I never thought a flash could move me so much, but it really tugged at my heartstrings, almost felt some tears coming along.
Perhaps the greatest art shown through flash i've ever seem.
OK you made me think about what will happen to my grandparents when I'm in collage.It's just really emotionall.I do have a im. friend right now he's a hummingbird that looks like a man.And now I have something to confess........................I'm 9 years old.*crys**crys**crys**crys**crys**cr y*crys*s*
Just one question...
My only mild gripe is that you kept the imaginary friend in fog form for much of the animation. I expected him to revert to the form of a boy at the grave scene, or at least try to tug on the man's pants again at some point. Did you have any particular reason for setting it up that way, or was it just easier to animate?

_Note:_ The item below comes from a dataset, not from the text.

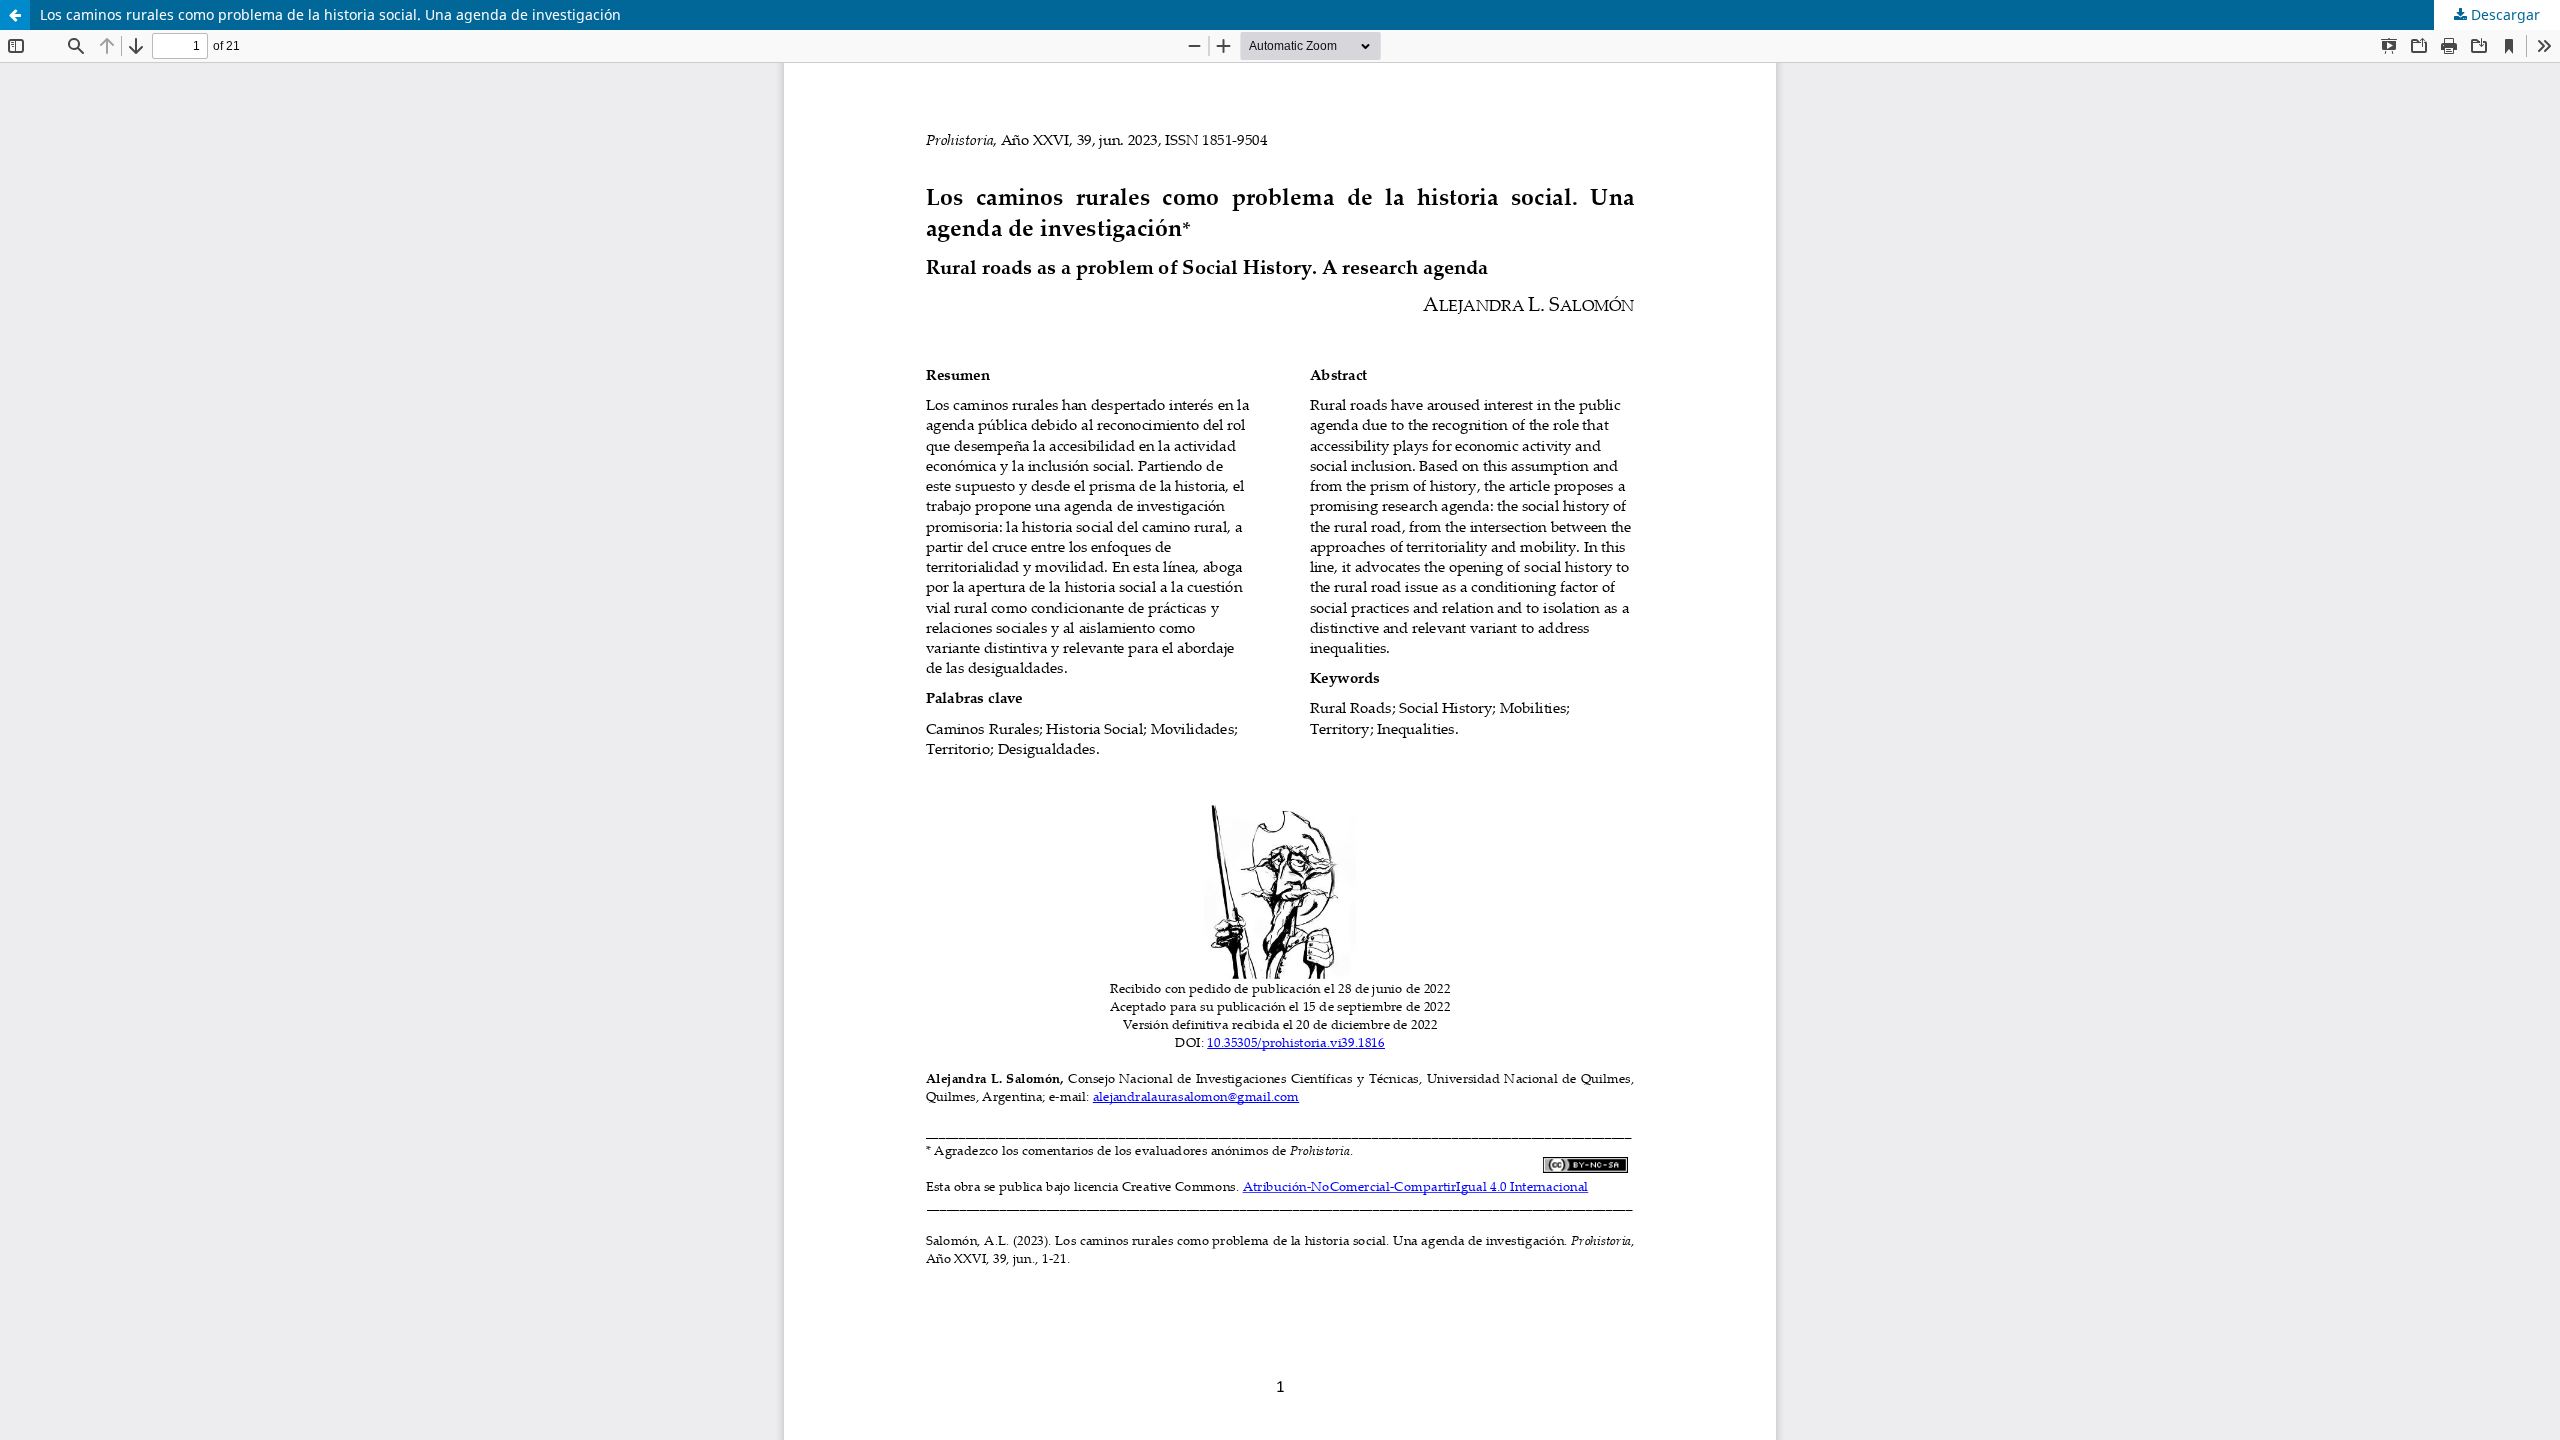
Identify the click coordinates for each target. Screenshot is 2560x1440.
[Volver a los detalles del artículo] (15, 15)
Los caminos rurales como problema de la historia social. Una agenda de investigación (330, 14)
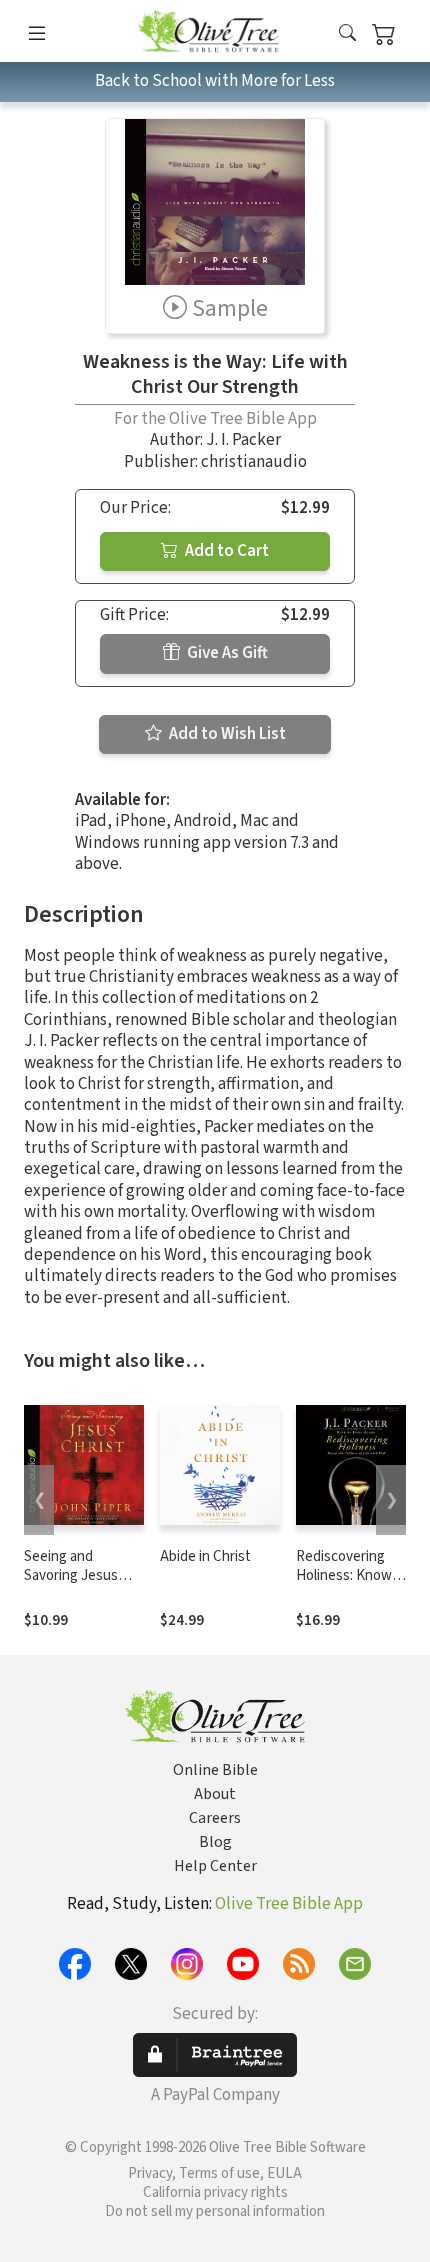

I think that you've created something here that nearly anyone can relate to. Many of us had imaginary friends when we were young, and yet somehow it feels like these figments of our imagination follow us throughout our lives. You're absolutely right: What we create does always stay with us through our entire lives, whether or not we are aware of it. "Well done" simply does not suffice for this. "Thank you" is much more appropriate.
There were two reasons behind changing the form of the imaginary friend. One, once the boy moves on and forgets about the imaginary friend, the imaginary friend had no reason to remain the little boy and became the glowing blue mist. Sort of a manifestation of pure thought or consciousness. Second, the thought of the friend remaining a little boy the whole time would make it even more depressing. A little boy waiting beside the grave would have been too much.